Beginning with the line containing "The width and" and ending at the last line of the records, transcribe each line exactly. Do not include pictures.

- [EXTRACTED INFORMATION]
--- --- ---
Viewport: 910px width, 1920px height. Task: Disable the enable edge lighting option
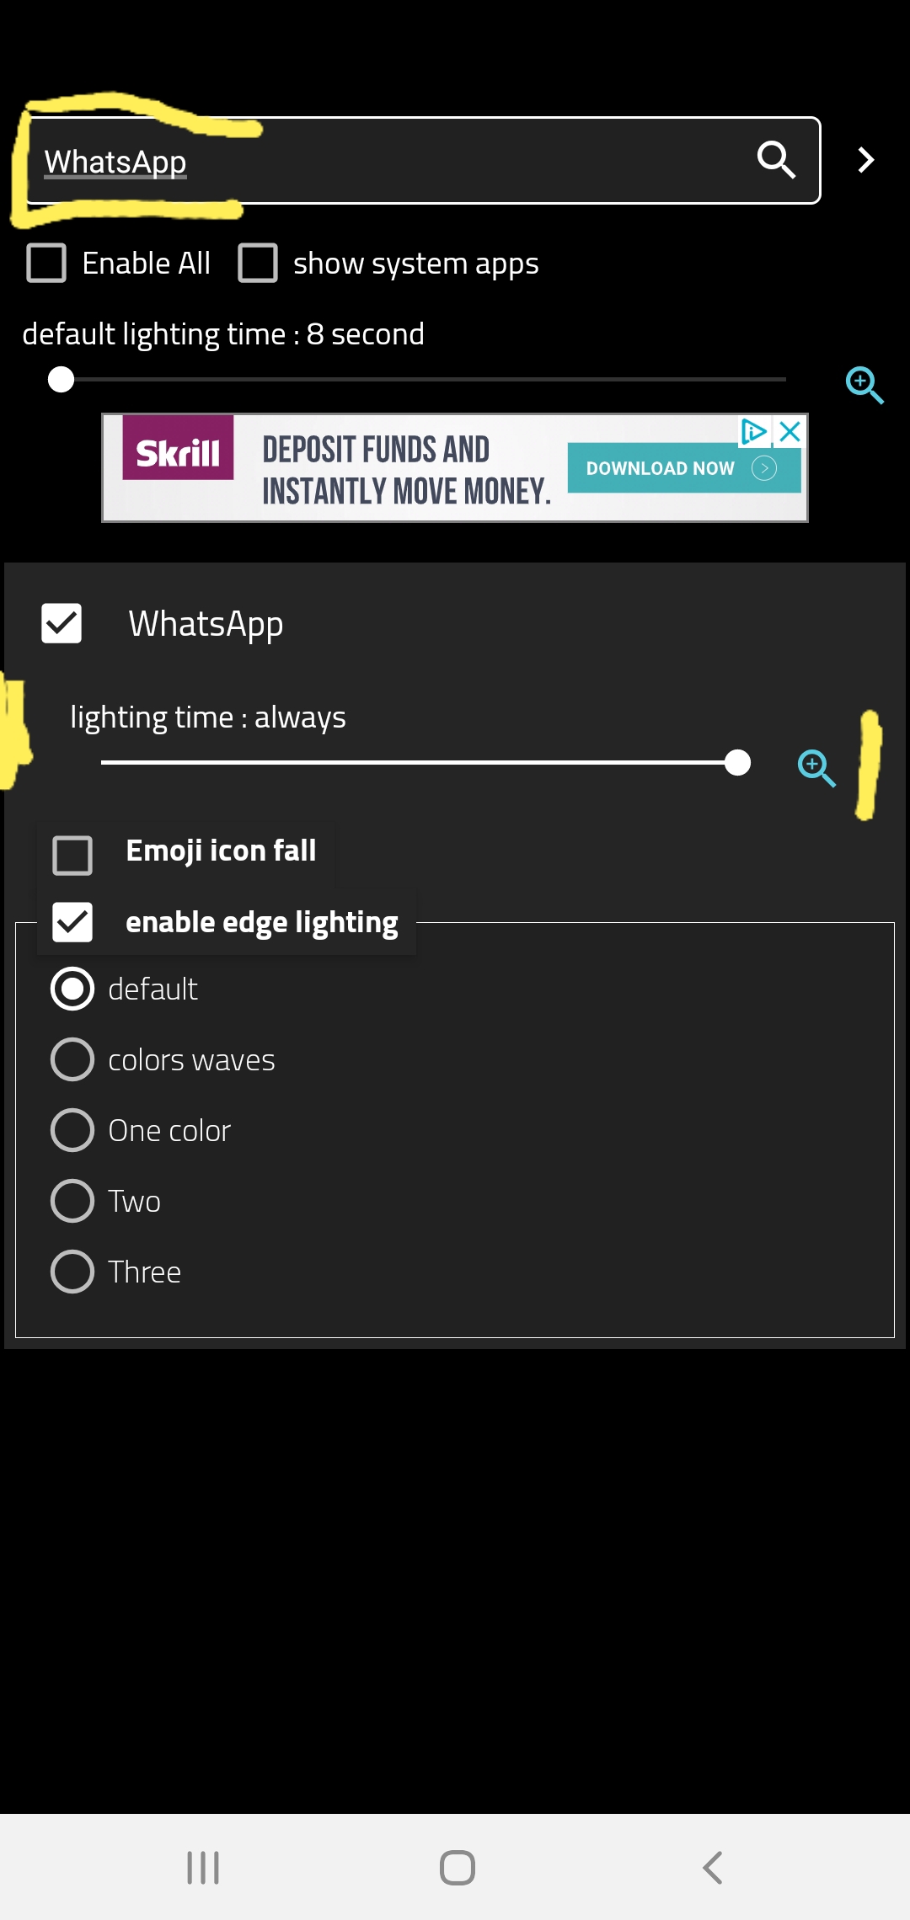[72, 922]
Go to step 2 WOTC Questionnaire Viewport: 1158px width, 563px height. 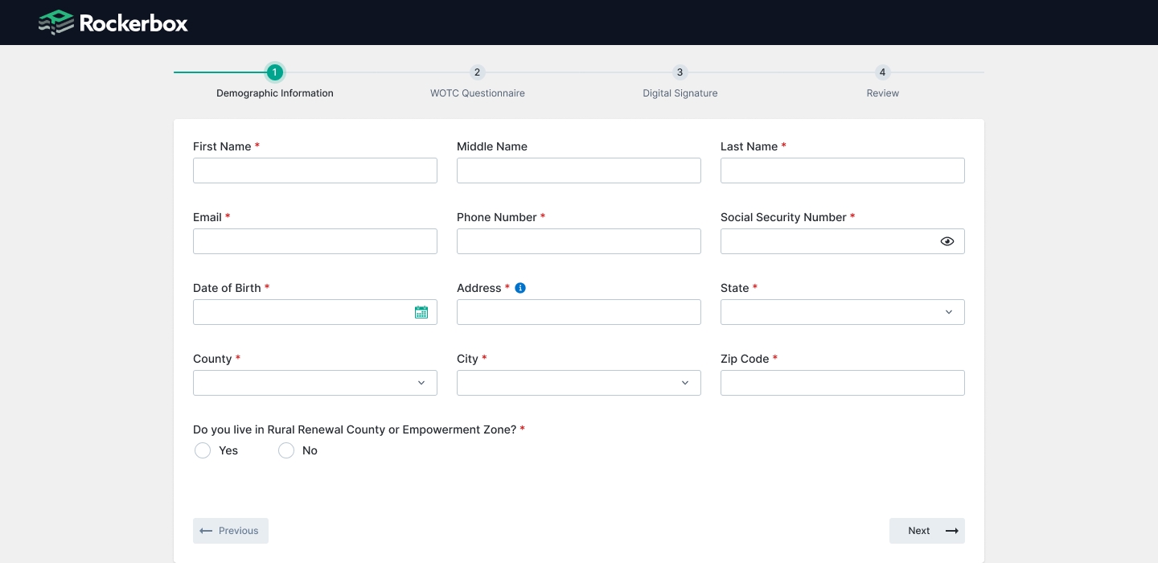click(x=478, y=73)
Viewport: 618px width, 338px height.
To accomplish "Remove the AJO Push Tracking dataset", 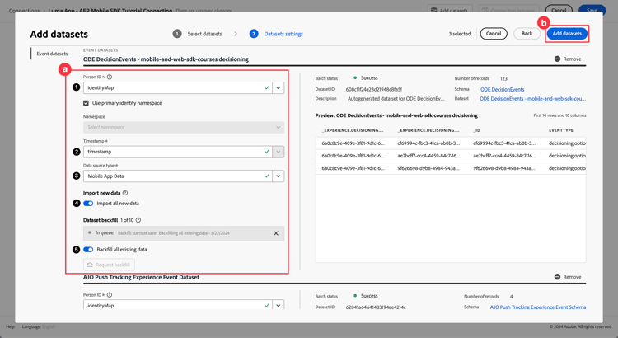I will tap(568, 277).
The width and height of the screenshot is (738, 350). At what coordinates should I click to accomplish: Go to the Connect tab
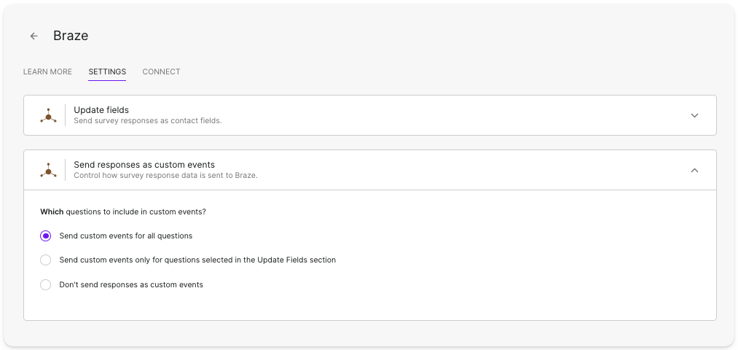coord(161,71)
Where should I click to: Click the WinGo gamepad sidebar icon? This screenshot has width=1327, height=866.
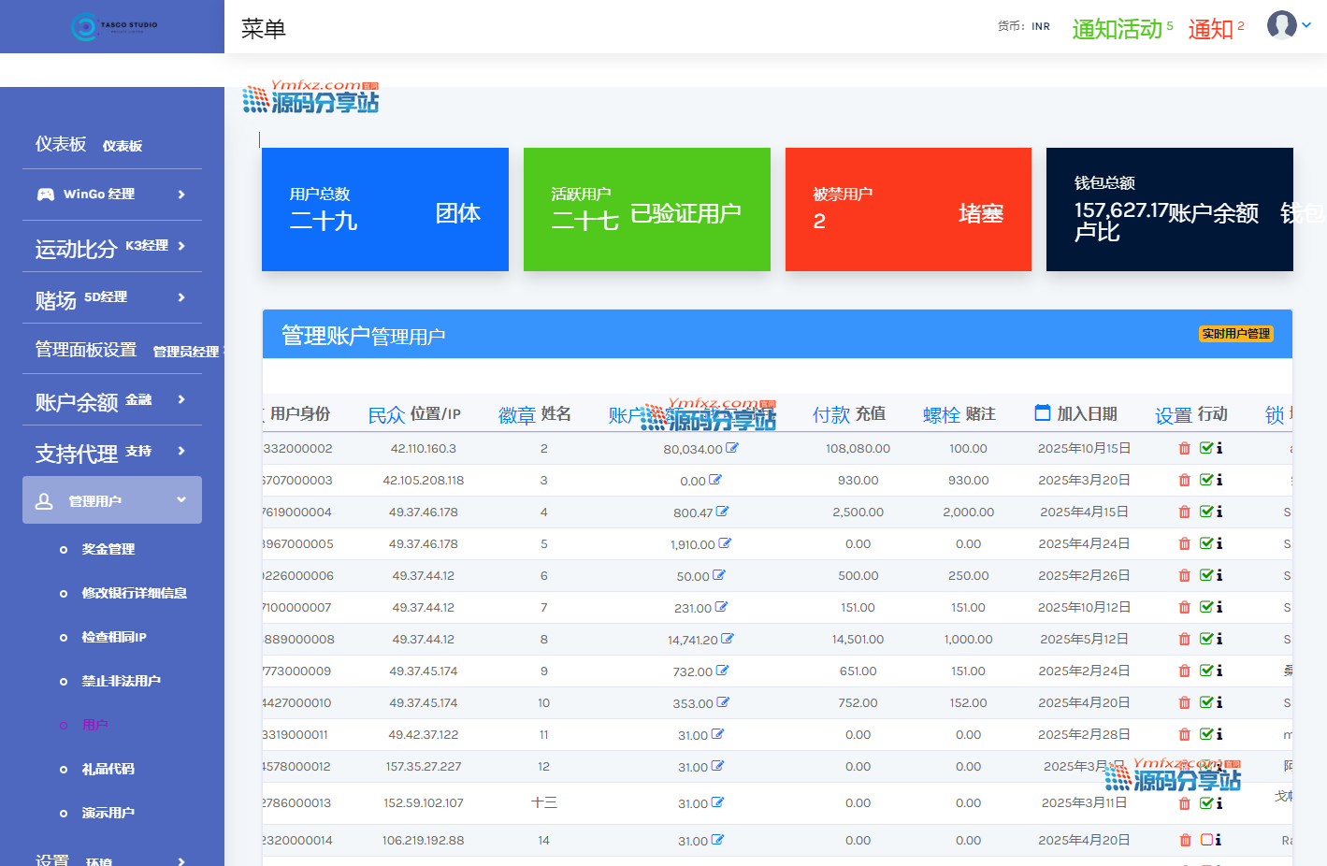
--- --- ---
- [RESULT]
The width and height of the screenshot is (738, 350). At what coordinates should I click to accomplish: Go to the Connect tab
coord(161,71)
Where should I click to: Click the WinGo gamepad sidebar icon? This screenshot has width=1327, height=866.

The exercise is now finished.